**Exercise requirements**
Repeat the following data line for line, keeping every character unchanged.

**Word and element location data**
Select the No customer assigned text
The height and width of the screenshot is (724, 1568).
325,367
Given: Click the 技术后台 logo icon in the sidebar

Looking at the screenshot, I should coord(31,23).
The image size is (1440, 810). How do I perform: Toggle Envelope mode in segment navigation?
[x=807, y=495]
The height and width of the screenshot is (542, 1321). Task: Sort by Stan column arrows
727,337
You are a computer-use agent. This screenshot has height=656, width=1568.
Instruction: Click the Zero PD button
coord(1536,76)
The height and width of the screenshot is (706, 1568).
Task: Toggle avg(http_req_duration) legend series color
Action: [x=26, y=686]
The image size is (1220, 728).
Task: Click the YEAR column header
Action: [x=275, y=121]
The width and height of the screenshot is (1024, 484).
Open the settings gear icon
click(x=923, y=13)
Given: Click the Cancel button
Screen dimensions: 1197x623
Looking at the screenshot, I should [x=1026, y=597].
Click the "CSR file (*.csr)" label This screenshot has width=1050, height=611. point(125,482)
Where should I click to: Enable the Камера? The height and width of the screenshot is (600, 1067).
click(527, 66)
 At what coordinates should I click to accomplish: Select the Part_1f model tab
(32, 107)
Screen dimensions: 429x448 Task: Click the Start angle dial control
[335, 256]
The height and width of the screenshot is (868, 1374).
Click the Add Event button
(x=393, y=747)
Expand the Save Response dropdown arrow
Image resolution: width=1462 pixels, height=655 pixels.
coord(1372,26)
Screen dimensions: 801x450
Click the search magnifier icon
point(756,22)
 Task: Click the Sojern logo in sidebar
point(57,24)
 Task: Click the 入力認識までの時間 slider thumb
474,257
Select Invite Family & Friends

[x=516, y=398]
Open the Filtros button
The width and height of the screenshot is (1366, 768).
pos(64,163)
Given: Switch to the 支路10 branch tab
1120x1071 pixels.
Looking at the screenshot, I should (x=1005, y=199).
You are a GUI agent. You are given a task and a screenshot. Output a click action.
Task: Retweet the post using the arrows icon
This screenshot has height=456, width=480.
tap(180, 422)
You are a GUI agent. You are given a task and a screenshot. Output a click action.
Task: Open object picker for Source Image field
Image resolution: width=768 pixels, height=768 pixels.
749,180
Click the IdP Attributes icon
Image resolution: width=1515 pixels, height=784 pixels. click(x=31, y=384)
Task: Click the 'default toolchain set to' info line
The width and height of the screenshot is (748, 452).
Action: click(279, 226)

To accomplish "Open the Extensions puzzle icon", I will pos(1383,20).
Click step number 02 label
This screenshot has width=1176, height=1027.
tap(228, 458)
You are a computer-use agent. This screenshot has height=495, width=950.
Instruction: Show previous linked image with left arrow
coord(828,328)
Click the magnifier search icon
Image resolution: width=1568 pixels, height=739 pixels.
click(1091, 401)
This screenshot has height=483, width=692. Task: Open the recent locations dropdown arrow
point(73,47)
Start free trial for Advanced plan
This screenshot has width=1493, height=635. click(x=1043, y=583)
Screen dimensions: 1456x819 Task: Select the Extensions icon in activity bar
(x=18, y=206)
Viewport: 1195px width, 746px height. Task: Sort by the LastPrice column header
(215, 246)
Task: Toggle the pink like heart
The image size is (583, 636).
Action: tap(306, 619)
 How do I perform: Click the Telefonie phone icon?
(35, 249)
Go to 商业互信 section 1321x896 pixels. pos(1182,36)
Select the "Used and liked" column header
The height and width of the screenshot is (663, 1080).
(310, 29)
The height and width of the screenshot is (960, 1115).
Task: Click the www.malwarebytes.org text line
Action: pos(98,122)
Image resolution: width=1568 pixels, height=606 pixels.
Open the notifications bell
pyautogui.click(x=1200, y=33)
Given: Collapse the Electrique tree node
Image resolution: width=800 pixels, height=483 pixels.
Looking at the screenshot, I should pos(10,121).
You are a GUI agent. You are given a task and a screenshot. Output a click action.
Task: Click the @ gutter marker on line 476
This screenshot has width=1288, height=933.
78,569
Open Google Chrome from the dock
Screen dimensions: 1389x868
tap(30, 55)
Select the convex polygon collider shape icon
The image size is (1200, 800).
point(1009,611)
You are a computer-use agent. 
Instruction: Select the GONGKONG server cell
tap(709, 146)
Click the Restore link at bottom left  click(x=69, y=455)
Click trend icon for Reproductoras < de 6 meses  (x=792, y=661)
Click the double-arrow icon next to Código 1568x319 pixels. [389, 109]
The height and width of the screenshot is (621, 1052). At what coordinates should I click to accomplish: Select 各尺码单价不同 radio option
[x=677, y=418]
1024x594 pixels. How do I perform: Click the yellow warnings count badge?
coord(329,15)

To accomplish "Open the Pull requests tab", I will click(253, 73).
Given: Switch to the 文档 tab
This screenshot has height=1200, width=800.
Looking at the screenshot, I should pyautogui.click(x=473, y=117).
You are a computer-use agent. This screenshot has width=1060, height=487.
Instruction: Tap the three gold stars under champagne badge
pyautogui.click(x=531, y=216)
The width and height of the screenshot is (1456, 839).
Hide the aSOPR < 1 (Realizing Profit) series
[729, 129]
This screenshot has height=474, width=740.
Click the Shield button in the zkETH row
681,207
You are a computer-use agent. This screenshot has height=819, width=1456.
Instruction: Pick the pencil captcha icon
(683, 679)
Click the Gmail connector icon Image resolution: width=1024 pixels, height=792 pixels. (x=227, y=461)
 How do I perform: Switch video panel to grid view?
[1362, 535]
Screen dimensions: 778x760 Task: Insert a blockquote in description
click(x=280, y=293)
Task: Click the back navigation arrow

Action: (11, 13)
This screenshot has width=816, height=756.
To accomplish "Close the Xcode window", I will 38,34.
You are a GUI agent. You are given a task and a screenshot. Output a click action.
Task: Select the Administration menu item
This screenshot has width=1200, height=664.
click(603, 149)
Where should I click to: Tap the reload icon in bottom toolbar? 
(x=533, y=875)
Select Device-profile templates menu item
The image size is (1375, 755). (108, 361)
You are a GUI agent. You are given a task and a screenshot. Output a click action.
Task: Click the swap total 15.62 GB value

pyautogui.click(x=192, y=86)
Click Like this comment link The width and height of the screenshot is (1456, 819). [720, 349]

**Finished exercise**
Select the No customer assigned text
The height and width of the screenshot is (724, 1568).
325,367
Given: Click the 技术后台 logo icon in the sidebar

Looking at the screenshot, I should coord(31,23).
The image size is (1440, 810). How do I perform: Toggle Envelope mode in segment navigation?
[x=807, y=495]
The height and width of the screenshot is (542, 1321). Task: Sort by Stan column arrows
727,337
You are a computer-use agent. This screenshot has height=656, width=1568.
Instruction: Click the Zero PD button
coord(1536,76)
The height and width of the screenshot is (706, 1568).
Task: Toggle avg(http_req_duration) legend series color
Action: [x=26, y=686]
The image size is (1220, 728).
Task: Click the YEAR column header
Action: [x=275, y=121]
The width and height of the screenshot is (1024, 484).
Open the settings gear icon
click(x=923, y=13)
Given: Click the Cancel button
Screen dimensions: 1197x623
Looking at the screenshot, I should [x=1026, y=597].
Click the "CSR file (*.csr)" label This screenshot has width=1050, height=611. point(125,482)
Where should I click to: Enable the Камера? The height and width of the screenshot is (600, 1067).
click(527, 66)
 At what coordinates should I click to accomplish: Select the Part_1f model tab
(32, 107)
Screen dimensions: 429x448 Task: Click the Start angle dial control
[335, 256]
The height and width of the screenshot is (868, 1374).
Click the Add Event button
(x=393, y=747)
Expand the Save Response dropdown arrow
Image resolution: width=1462 pixels, height=655 pixels.
coord(1372,26)
Screen dimensions: 801x450
Click the search magnifier icon
point(756,22)
 Task: Click the Sojern logo in sidebar
point(57,24)
 Task: Click the 入力認識までの時間 slider thumb
474,257
Select Invite Family & Friends

[x=516, y=398]
Open the Filtros button
The width and height of the screenshot is (1366, 768).
pos(64,163)
Given: Switch to the 支路10 branch tab
1120x1071 pixels.
Looking at the screenshot, I should (x=1005, y=199).
You are a GUI agent. You are given a task and a screenshot. Output a click action.
Task: Retweet the post using the arrows icon
This screenshot has height=456, width=480.
tap(180, 422)
You are a GUI agent. You are given a task and a screenshot. Output a click action.
Task: Open object picker for Source Image field
Image resolution: width=768 pixels, height=768 pixels.
749,180
Click the IdP Attributes icon
Image resolution: width=1515 pixels, height=784 pixels. click(x=31, y=384)
Task: Click the 'default toolchain set to' info line
The width and height of the screenshot is (748, 452).
Action: click(279, 226)

To accomplish "Open the Extensions puzzle icon", I will pos(1383,20).
Click step number 02 label
This screenshot has width=1176, height=1027.
tap(228, 458)
You are a computer-use agent. This screenshot has height=495, width=950.
Instruction: Show previous linked image with left arrow
coord(828,328)
Click the magnifier search icon
Image resolution: width=1568 pixels, height=739 pixels.
click(1091, 401)
This screenshot has height=483, width=692. Task: Open the recent locations dropdown arrow
point(73,47)
Start free trial for Advanced plan
This screenshot has width=1493, height=635. click(x=1043, y=583)
Screen dimensions: 1456x819 Task: Select the Extensions icon in activity bar
(x=18, y=206)
Viewport: 1195px width, 746px height. Task: Sort by the LastPrice column header
(215, 246)
Task: Toggle the pink like heart
The image size is (583, 636).
Action: tap(306, 619)
 How do I perform: Click the Telefonie phone icon?
(35, 249)
Go to 商业互信 section 1321x896 pixels. pos(1182,36)
Select the "Used and liked" column header
The height and width of the screenshot is (663, 1080).
(310, 29)
The height and width of the screenshot is (960, 1115).
Task: Click the www.malwarebytes.org text line
Action: pos(98,122)
Image resolution: width=1568 pixels, height=606 pixels.
Open the notifications bell
pyautogui.click(x=1200, y=33)
Given: Collapse the Electrique tree node
Image resolution: width=800 pixels, height=483 pixels.
Looking at the screenshot, I should pos(10,121).
You are a GUI agent. You are given a task and a screenshot. Output a click action.
Task: Click the @ gutter marker on line 476
This screenshot has width=1288, height=933.
78,569
Open Google Chrome from the dock
Screen dimensions: 1389x868
tap(30, 55)
Select the convex polygon collider shape icon
The image size is (1200, 800).
point(1009,611)
You are a computer-use agent. 
Instruction: Select the GONGKONG server cell
tap(709, 146)
Click the Restore link at bottom left  click(x=69, y=455)
Click trend icon for Reproductoras < de 6 meses  (x=792, y=661)
Click the double-arrow icon next to Código 1568x319 pixels. [389, 109]
The height and width of the screenshot is (621, 1052). At what coordinates should I click to accomplish: Select 各尺码单价不同 radio option
[x=677, y=418]
1024x594 pixels. How do I perform: Click the yellow warnings count badge?
coord(329,15)

To accomplish "Open the Pull requests tab", I will click(253, 73).
Given: Switch to the 文档 tab
This screenshot has height=1200, width=800.
Looking at the screenshot, I should pyautogui.click(x=473, y=117).
You are a computer-use agent. This screenshot has width=1060, height=487.
Instruction: Tap the three gold stars under champagne badge
pyautogui.click(x=531, y=216)
The width and height of the screenshot is (1456, 839).
Hide the aSOPR < 1 (Realizing Profit) series
[729, 129]
This screenshot has height=474, width=740.
Click the Shield button in the zkETH row
681,207
You are a computer-use agent. This screenshot has height=819, width=1456.
Instruction: Pick the pencil captcha icon
(683, 679)
Click the Gmail connector icon Image resolution: width=1024 pixels, height=792 pixels. (x=227, y=461)
 How do I perform: Switch video panel to grid view?
[1362, 535]
Screen dimensions: 778x760 Task: Insert a blockquote in description
click(x=280, y=293)
Task: Click the back navigation arrow

Action: (11, 13)
This screenshot has width=816, height=756.
To accomplish "Close the Xcode window", I will 38,34.
You are a GUI agent. You are given a task and a screenshot. Output a click action.
Task: Select the Administration menu item
This screenshot has width=1200, height=664.
click(603, 149)
Where should I click to: Tap the reload icon in bottom toolbar? 
(x=533, y=875)
Select Device-profile templates menu item
The image size is (1375, 755). (108, 361)
You are a GUI agent. You are given a task and a screenshot. Output a click action.
Task: Click the swap total 15.62 GB value

pyautogui.click(x=192, y=86)
Click Like this comment link The width and height of the screenshot is (1456, 819). [720, 349]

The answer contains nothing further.